WHAT IS BEING ASKED
Given the records below, would you repeat exactly the lines that begin at the one containing "Instruction: Switch to the Analytics tab" and end at the one containing "You are a computer-use agent. Image", inclusive?

[Collected data entries]
■ ■ ■ ■

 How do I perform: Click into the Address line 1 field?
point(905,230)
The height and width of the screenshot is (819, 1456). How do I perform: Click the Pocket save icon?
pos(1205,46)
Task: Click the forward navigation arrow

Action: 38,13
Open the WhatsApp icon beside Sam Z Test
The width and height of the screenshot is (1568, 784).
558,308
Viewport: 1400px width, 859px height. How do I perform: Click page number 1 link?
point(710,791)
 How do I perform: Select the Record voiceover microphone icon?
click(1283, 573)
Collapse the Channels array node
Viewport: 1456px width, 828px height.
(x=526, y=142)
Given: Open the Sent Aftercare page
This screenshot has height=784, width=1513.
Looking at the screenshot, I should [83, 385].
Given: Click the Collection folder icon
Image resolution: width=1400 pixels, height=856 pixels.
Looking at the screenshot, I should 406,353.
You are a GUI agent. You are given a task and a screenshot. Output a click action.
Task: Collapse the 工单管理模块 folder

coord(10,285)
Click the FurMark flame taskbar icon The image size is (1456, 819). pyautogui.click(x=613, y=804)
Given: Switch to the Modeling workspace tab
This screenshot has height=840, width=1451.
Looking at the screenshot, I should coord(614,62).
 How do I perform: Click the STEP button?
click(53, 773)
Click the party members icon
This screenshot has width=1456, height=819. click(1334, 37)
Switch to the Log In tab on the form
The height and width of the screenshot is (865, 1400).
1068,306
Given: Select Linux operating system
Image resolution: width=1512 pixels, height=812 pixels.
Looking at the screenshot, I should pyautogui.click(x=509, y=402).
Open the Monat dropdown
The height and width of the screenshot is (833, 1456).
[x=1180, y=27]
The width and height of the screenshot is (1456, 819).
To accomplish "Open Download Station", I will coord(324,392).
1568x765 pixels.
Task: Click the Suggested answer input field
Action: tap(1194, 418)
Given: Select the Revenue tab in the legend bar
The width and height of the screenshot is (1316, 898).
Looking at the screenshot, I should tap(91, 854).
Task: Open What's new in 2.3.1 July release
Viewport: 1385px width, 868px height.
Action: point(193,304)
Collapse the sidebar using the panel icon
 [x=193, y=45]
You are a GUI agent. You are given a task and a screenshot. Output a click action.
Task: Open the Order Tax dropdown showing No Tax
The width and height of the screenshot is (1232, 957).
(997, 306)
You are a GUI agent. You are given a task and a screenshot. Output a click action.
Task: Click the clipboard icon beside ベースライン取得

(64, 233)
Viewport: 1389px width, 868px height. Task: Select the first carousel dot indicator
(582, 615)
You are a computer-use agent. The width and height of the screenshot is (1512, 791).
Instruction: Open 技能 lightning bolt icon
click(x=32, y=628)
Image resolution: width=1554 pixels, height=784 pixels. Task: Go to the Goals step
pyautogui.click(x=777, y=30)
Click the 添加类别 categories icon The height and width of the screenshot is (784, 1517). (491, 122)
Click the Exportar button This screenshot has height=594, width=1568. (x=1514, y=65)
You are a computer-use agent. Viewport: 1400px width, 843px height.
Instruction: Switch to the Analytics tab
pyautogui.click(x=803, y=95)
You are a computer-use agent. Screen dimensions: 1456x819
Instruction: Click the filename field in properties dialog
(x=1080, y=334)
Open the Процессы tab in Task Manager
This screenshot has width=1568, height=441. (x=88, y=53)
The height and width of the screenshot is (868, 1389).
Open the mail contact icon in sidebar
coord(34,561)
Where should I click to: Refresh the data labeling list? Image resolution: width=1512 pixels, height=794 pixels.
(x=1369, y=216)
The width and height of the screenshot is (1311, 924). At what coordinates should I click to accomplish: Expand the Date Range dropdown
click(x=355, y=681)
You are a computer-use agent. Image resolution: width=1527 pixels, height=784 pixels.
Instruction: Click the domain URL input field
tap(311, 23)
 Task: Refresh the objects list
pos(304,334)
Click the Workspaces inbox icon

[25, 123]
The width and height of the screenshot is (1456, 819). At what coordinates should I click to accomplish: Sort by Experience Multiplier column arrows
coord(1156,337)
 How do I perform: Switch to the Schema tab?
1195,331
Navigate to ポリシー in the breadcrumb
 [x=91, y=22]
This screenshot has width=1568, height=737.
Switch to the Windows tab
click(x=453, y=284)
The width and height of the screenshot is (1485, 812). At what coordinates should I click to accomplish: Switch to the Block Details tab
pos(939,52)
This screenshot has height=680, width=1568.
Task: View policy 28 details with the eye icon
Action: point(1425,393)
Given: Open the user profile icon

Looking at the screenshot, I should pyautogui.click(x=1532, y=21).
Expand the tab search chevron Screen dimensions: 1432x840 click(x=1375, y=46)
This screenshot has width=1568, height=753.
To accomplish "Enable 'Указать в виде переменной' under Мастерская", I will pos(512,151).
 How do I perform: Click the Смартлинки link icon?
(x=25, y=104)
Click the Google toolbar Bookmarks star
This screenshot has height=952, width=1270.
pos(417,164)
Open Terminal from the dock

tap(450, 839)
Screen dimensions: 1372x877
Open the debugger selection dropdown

■ ■ ■ ■

COMPLETED EXERCISE
Instruction: Switch to the Analytics tab
pyautogui.click(x=803, y=95)
You are a computer-use agent. Screen dimensions: 1456x819
Instruction: Click the filename field in properties dialog
(x=1080, y=334)
Open the Процессы tab in Task Manager
This screenshot has width=1568, height=441. (x=88, y=53)
The height and width of the screenshot is (868, 1389).
Open the mail contact icon in sidebar
coord(34,561)
Where should I click to: Refresh the data labeling list? Image resolution: width=1512 pixels, height=794 pixels.
(x=1369, y=216)
The width and height of the screenshot is (1311, 924). At what coordinates should I click to accomplish: Expand the Date Range dropdown
click(x=355, y=681)
You are a computer-use agent. Image resolution: width=1527 pixels, height=784 pixels.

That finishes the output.